CEU’s billionaire founder, George Soros, believed that the region, with the university as its engine, could become a powerhouse for democracy and truly vibrant societies. In the subsequent years, CEU became a global hub, attracting about 1,400 students from more than 100 countries. When I worked there, from 2010 until 2012, it was a place of incredible promise. Students held human rights workshops, faculty led classes on extremism and nationalism, speakers from around the world came to the ’90s-era auditorium to lecture on bioethics and Ottoman history. Roma students were given opportunities to access higher education they have long been denied.[...]
It’s Hungarians and Hungary who stand to lose the most from CEU’s departure. As one of Hungary’s highest-ranked educational institutions, in 2015 alone CEU drew 9 billion forints (over $30 million) in research funds into the country and calculated in-country expenditures of over $35 million. The university just completed a multimillion-euro renovation project in the heart of Budapest’s historic downtown. While the university says it will continue some operations in Hungary, it’s clear the local economy will take a massive hit when it decamps to Vienna. [...]

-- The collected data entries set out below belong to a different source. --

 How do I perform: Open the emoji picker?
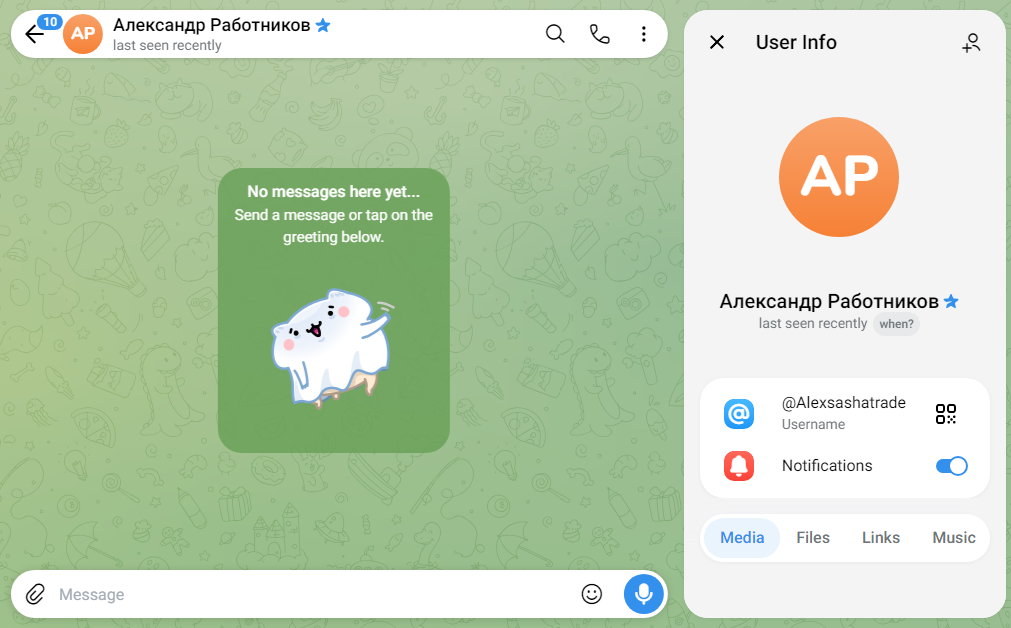click(591, 594)
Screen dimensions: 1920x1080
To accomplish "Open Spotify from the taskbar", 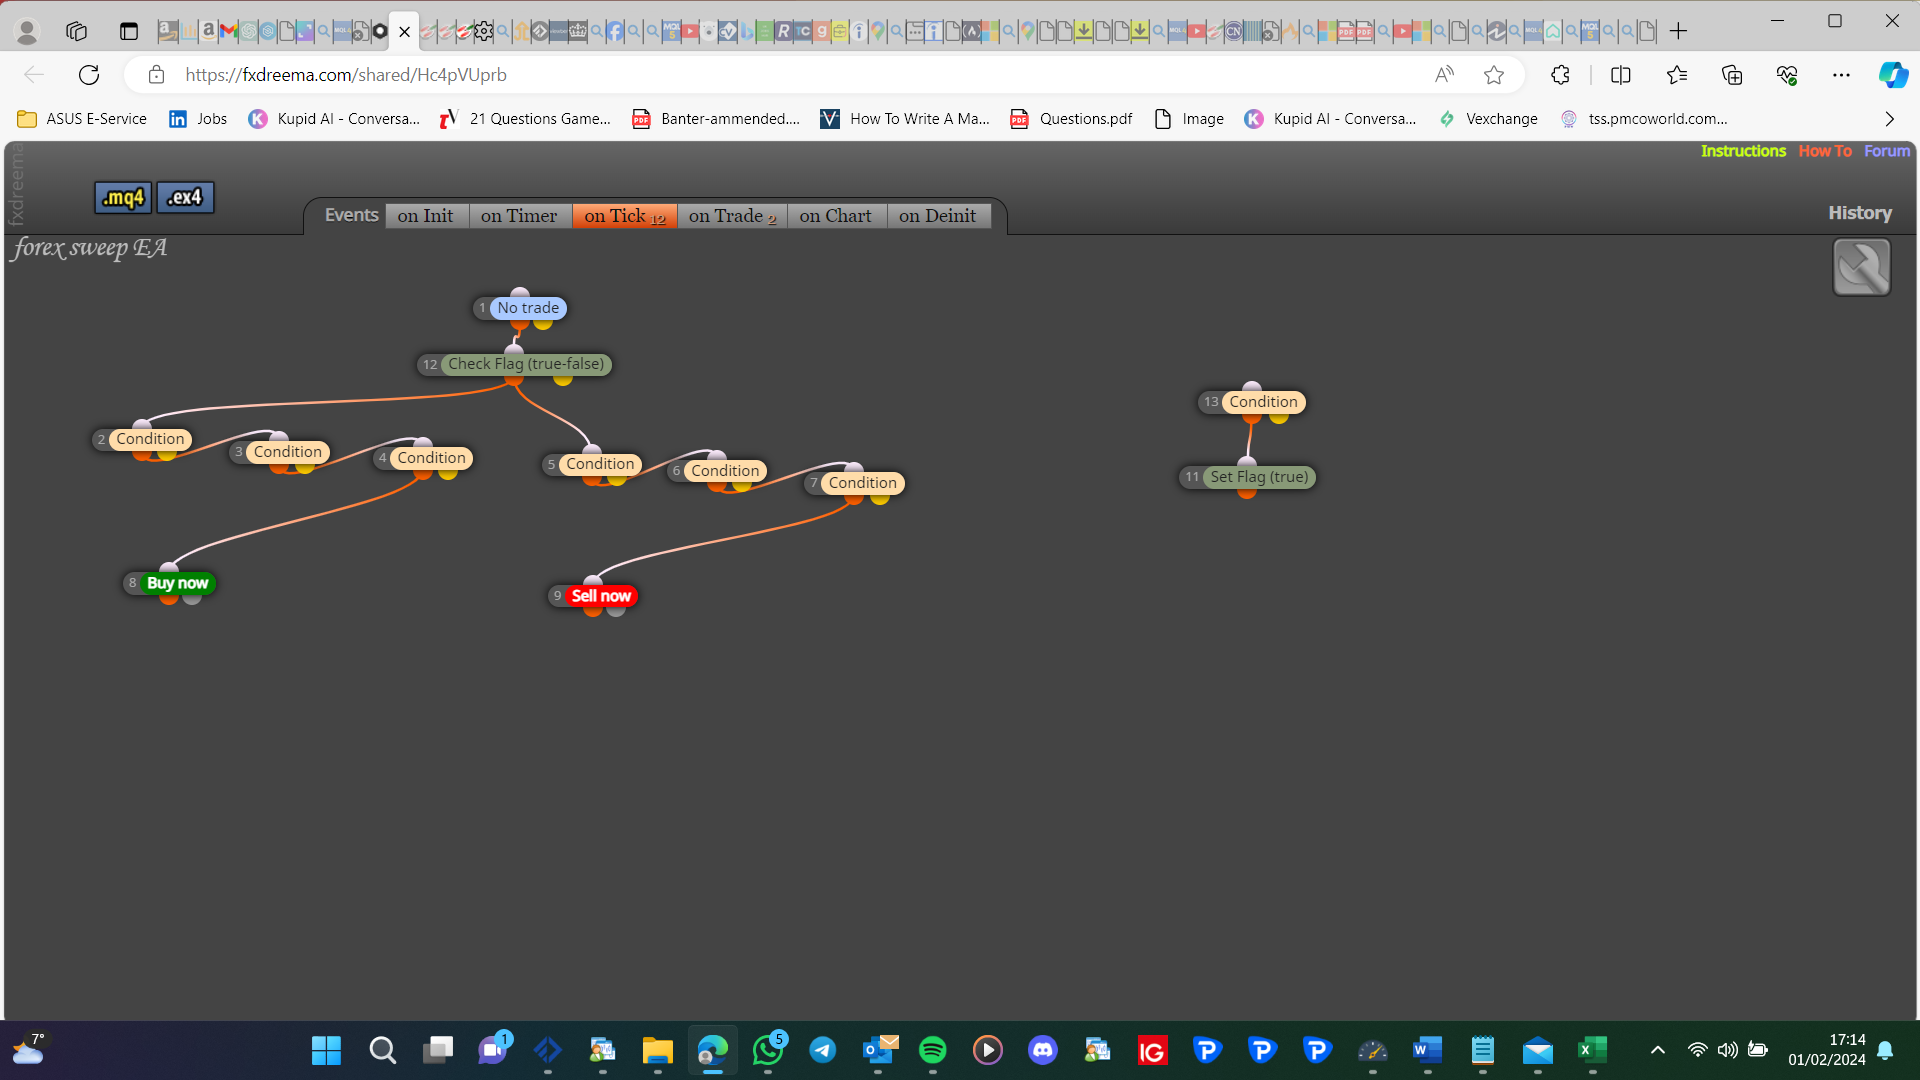I will (932, 1050).
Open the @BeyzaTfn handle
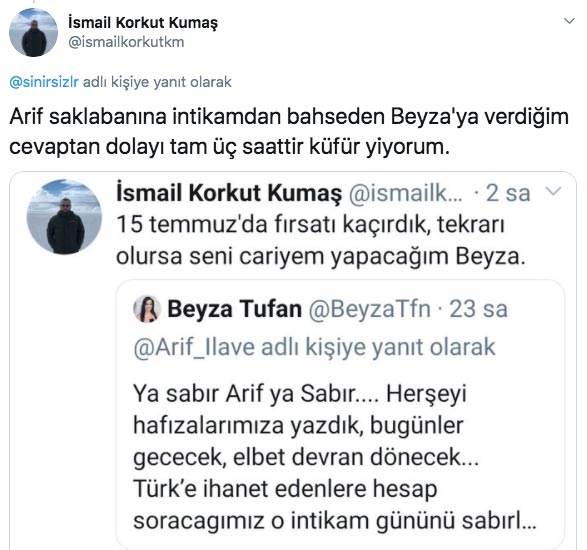Image resolution: width=587 pixels, height=550 pixels. (369, 309)
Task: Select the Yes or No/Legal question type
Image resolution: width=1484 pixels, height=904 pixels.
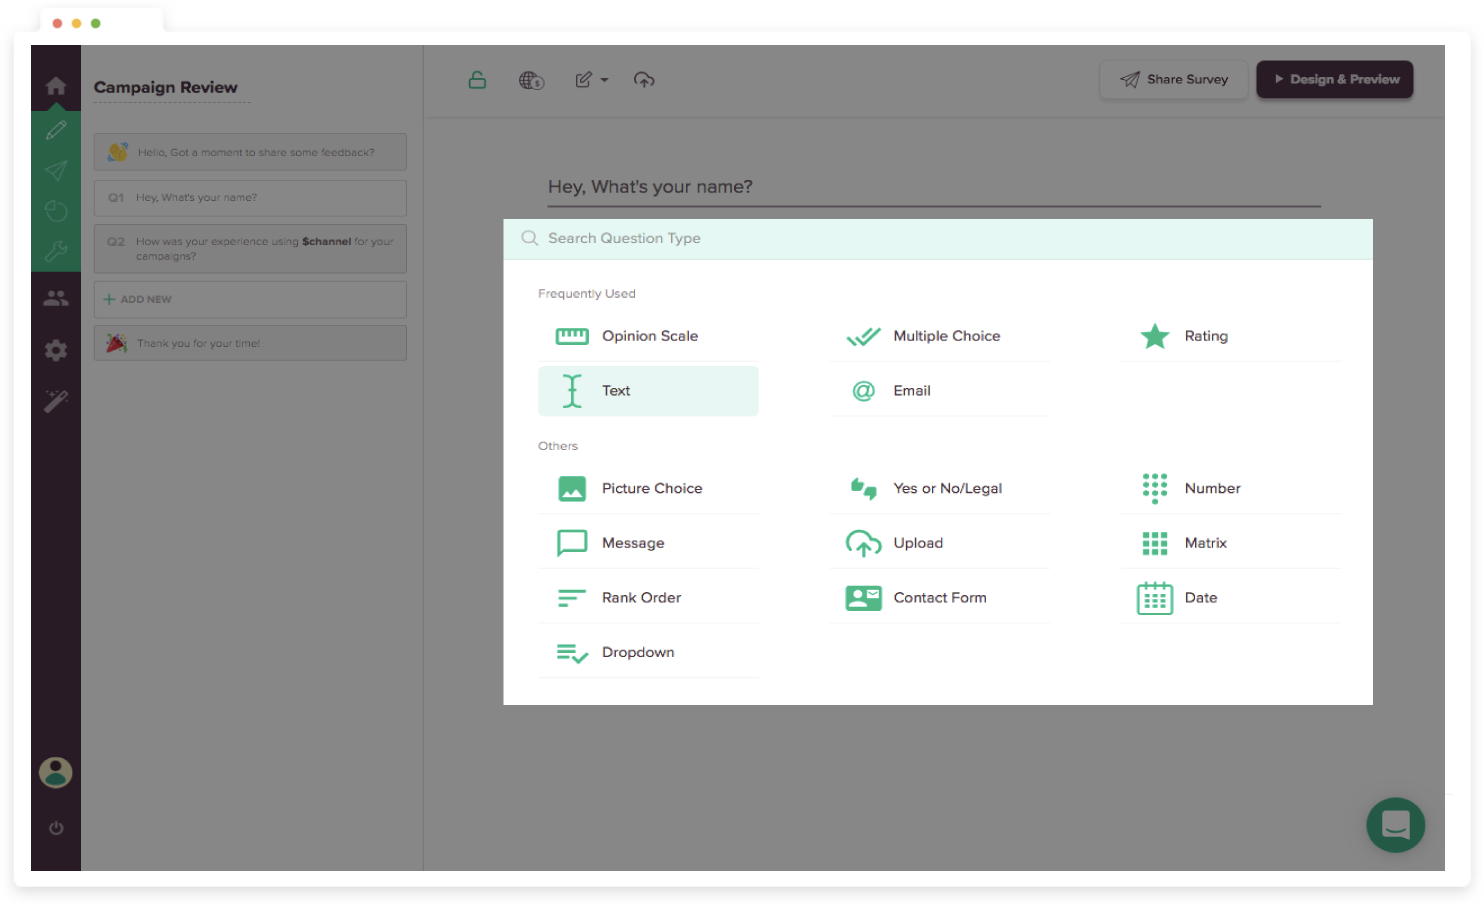Action: click(x=948, y=488)
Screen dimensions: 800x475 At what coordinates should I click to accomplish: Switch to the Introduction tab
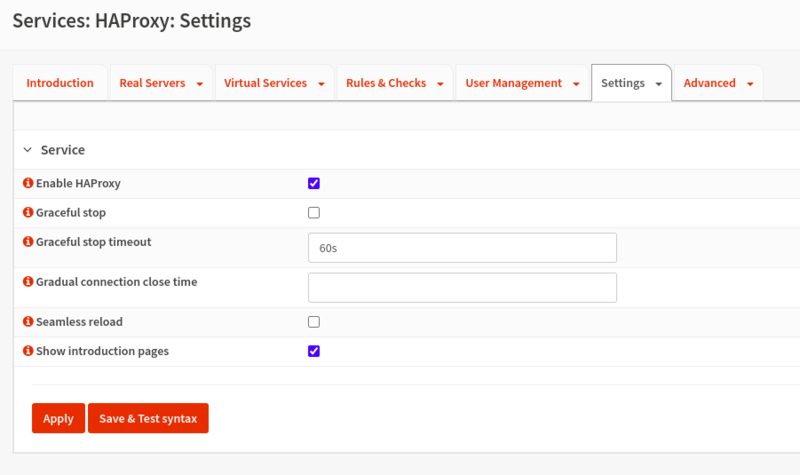60,83
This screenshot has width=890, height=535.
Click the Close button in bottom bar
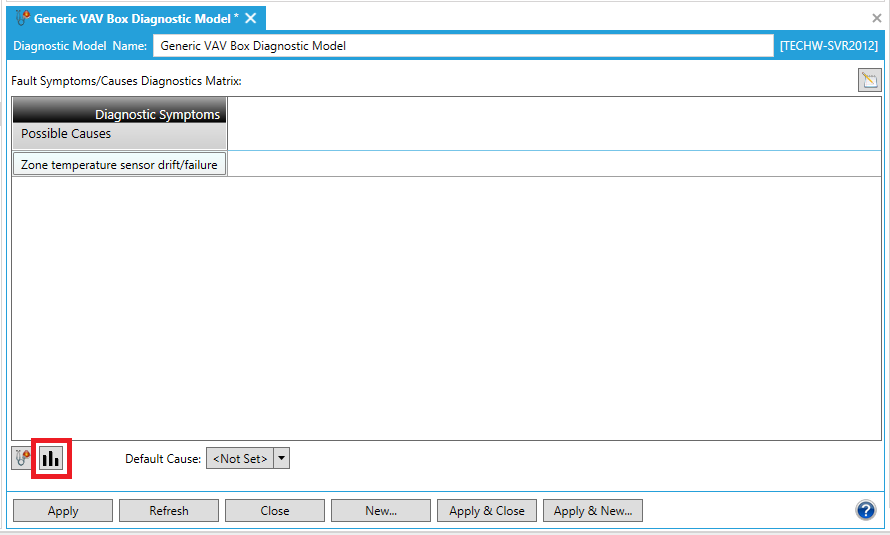[275, 511]
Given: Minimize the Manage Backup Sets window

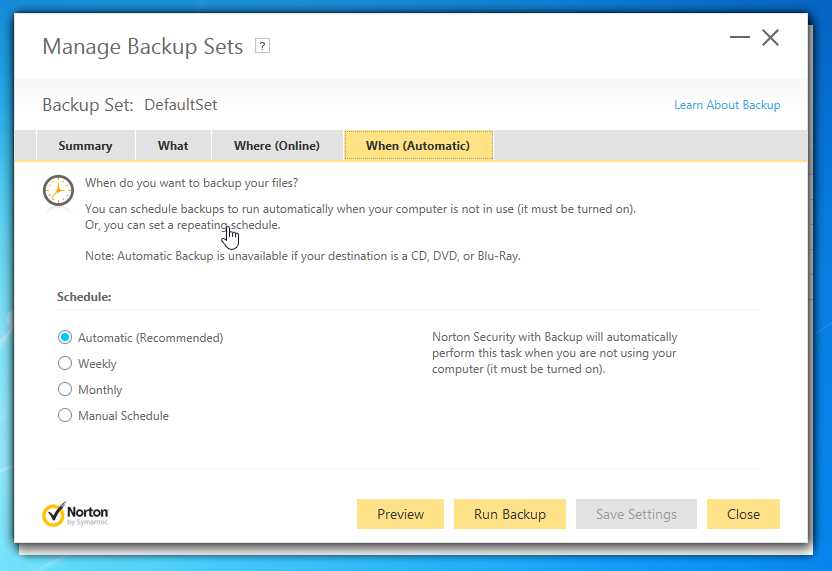Looking at the screenshot, I should coord(740,38).
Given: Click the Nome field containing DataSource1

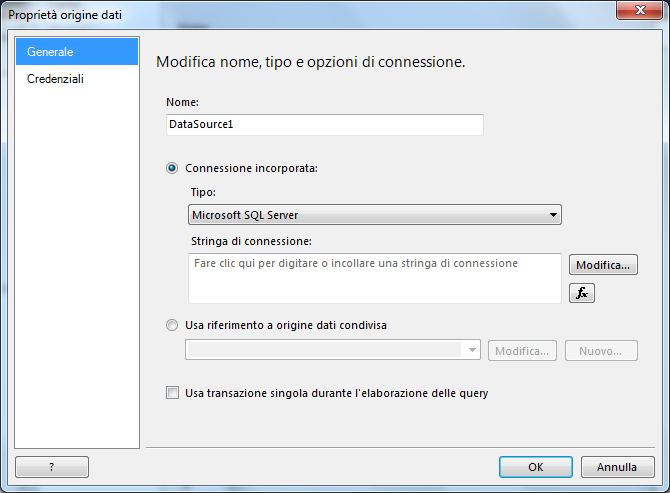Looking at the screenshot, I should [325, 124].
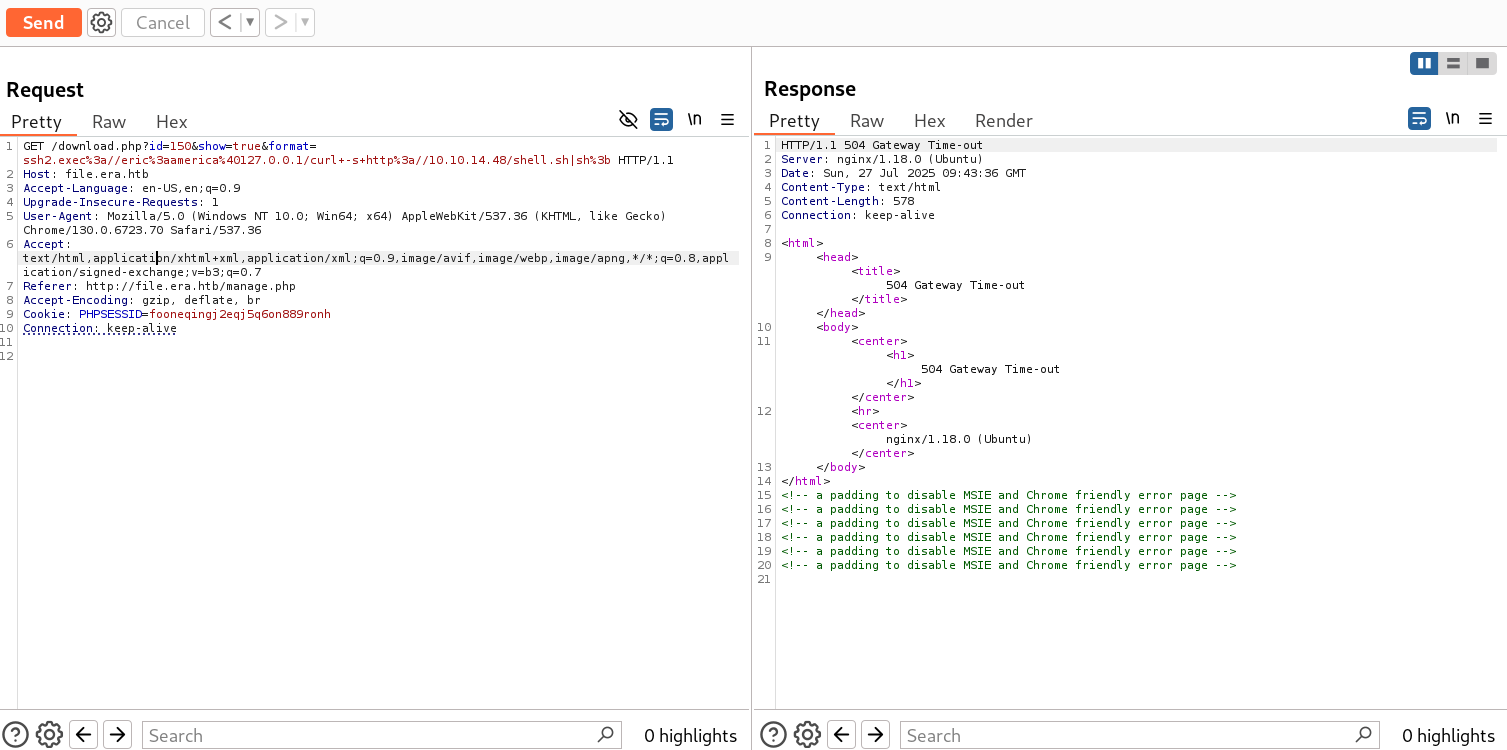The image size is (1507, 750).
Task: Click the gear icon next to Send
Action: click(101, 22)
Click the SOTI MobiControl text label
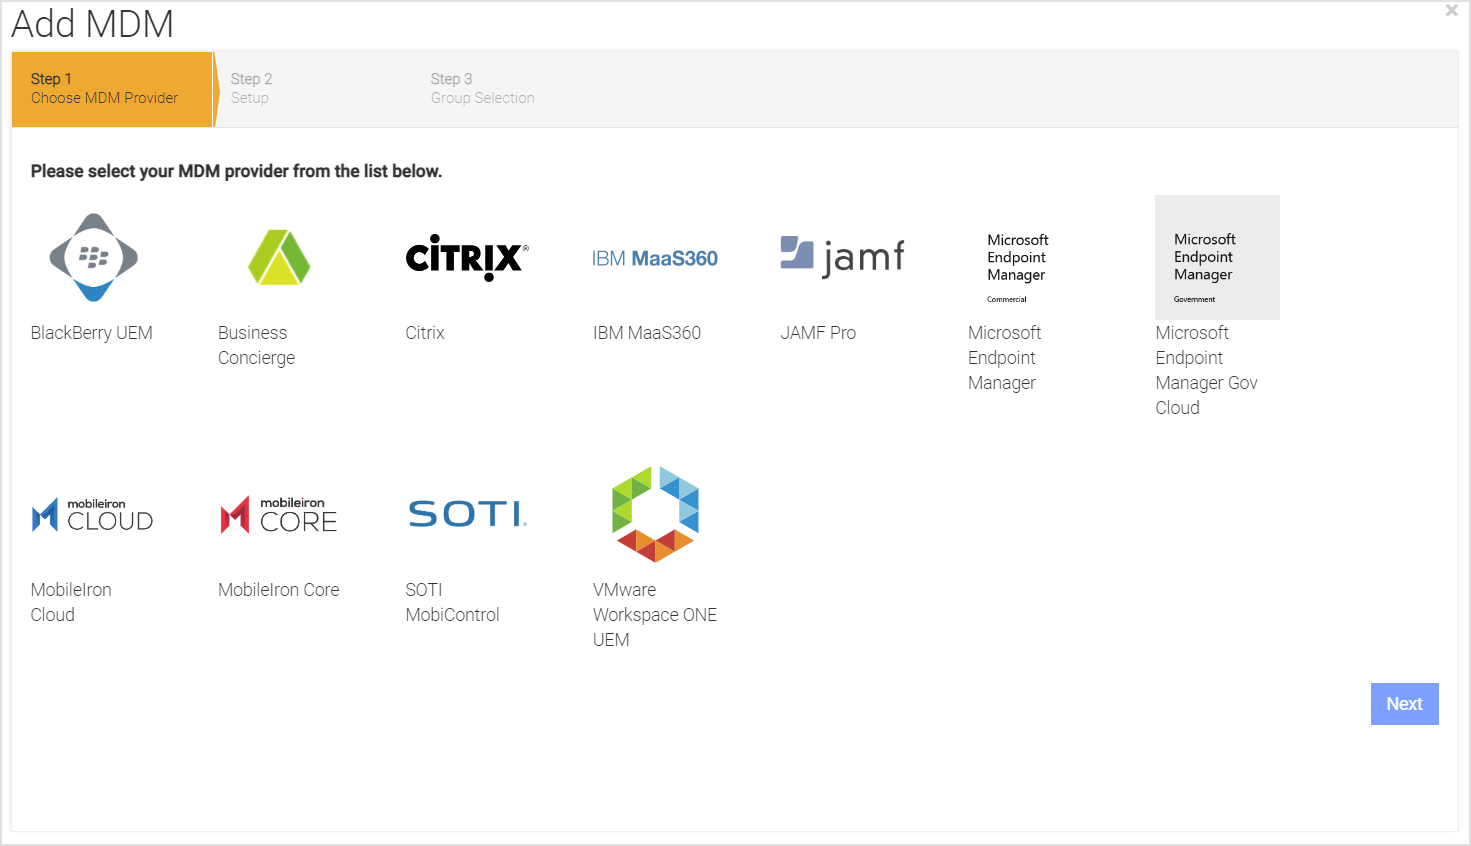Screen dimensions: 1471x846 pyautogui.click(x=452, y=601)
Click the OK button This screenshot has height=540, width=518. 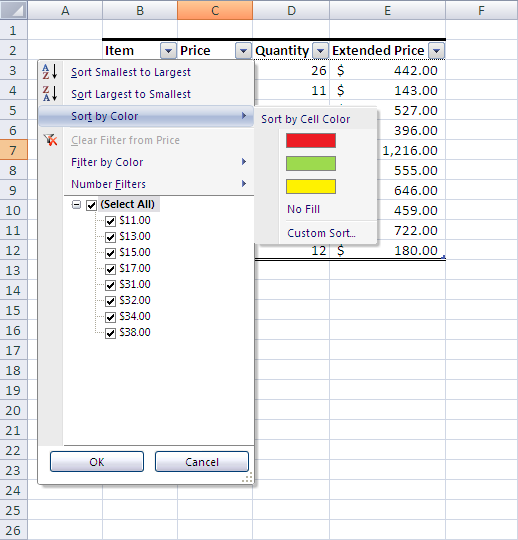97,461
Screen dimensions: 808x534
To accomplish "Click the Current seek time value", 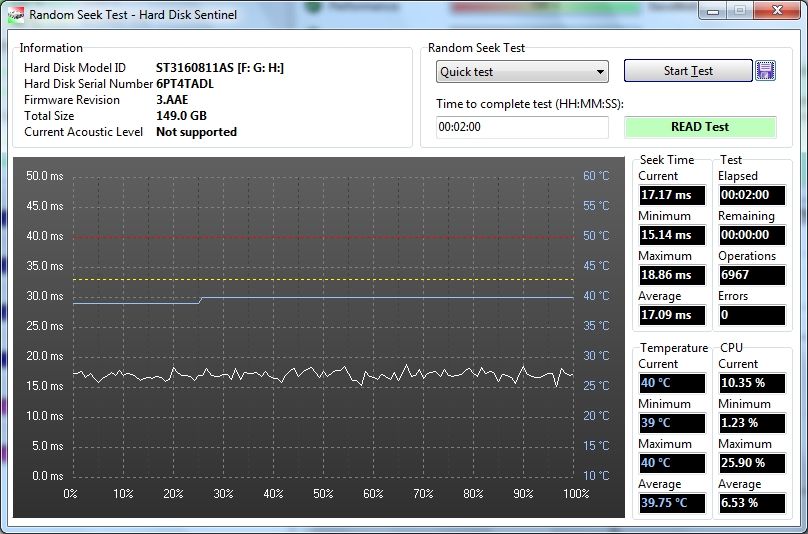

It’s part of a pattern that seems to be consuming Eastern and Central Europe: In 2017, the democracy-monitoring NGO Freedom House gave Hungary the lowest ranking of the nations it monitors in Central Europe, and lowered its overall democracy scores for 18 of the 29 countries in Eastern Europe and central Asia. And it’s all a little too familiar for anyone watching from the United States, where attacks on the press, electoral suppression and xenophobia have led us into a very dark moment.